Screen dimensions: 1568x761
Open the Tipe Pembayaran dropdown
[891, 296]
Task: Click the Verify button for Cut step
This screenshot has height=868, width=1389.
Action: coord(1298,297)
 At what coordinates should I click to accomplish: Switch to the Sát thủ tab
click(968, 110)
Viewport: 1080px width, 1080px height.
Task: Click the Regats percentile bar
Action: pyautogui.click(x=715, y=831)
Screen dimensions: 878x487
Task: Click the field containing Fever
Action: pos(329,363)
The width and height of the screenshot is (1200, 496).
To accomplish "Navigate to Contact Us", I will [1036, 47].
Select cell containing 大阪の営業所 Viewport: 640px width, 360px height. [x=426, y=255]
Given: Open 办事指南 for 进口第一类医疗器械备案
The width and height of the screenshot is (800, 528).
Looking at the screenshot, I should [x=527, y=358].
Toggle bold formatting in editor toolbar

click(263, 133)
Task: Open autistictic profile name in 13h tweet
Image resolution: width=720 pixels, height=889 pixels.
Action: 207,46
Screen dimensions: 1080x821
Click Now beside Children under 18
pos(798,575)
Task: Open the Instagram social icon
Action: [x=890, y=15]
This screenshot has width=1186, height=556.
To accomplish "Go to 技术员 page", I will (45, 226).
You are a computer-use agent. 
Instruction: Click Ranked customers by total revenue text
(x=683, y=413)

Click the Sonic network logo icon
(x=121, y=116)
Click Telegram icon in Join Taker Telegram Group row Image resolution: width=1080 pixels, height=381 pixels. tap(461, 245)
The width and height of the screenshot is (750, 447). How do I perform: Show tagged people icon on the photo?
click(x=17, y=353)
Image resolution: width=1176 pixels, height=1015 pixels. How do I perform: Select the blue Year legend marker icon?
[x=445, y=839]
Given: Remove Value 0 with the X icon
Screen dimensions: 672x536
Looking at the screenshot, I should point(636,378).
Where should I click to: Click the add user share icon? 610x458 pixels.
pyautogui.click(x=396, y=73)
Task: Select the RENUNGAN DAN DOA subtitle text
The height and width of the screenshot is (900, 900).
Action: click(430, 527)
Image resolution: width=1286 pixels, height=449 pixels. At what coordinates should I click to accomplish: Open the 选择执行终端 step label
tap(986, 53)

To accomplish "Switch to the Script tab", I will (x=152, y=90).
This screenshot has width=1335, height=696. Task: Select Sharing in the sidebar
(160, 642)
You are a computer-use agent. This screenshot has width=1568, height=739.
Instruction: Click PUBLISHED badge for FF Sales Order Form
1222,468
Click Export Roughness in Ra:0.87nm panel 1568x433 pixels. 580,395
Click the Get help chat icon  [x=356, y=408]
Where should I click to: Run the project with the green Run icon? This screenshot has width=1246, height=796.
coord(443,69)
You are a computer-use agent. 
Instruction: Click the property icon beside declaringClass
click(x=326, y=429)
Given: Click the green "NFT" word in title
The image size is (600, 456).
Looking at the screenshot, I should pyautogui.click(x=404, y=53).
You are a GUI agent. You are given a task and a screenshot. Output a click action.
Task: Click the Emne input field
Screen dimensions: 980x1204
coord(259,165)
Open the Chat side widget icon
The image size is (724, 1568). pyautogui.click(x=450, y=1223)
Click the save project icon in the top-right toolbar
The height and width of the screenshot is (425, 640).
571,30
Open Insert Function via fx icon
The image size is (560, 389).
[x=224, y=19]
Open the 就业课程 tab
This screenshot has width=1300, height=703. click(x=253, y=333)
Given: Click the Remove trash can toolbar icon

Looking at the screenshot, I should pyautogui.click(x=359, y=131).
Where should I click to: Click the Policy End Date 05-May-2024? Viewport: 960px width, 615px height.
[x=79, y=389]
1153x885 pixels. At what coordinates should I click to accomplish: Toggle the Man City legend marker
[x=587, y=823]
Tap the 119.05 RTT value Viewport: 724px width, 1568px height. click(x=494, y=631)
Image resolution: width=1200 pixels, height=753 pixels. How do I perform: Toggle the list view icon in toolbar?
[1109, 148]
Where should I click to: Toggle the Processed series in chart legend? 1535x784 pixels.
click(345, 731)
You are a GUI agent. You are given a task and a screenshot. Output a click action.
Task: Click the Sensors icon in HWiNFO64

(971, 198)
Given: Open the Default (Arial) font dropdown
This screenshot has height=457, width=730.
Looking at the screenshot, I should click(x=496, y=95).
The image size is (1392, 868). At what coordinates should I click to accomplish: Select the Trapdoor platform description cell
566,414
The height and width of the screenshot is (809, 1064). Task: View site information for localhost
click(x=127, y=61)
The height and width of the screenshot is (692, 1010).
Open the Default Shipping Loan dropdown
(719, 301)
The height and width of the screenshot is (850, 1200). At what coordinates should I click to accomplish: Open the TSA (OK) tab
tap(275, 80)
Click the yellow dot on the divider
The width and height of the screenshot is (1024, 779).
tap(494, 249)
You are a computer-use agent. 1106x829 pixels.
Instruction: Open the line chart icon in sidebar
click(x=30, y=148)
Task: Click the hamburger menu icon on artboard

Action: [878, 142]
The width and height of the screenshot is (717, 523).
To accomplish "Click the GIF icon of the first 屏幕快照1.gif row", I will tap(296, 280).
------------
Your goal>
Working through the records above, copy each line in which "computer" is found.

Expected answer>
You are a computer-use agent. 
You are a computer-use agent. This screenshot has width=1568, height=739.
You are a computer-use agent. 
You are a computer-use agent. 1106x829 pixels.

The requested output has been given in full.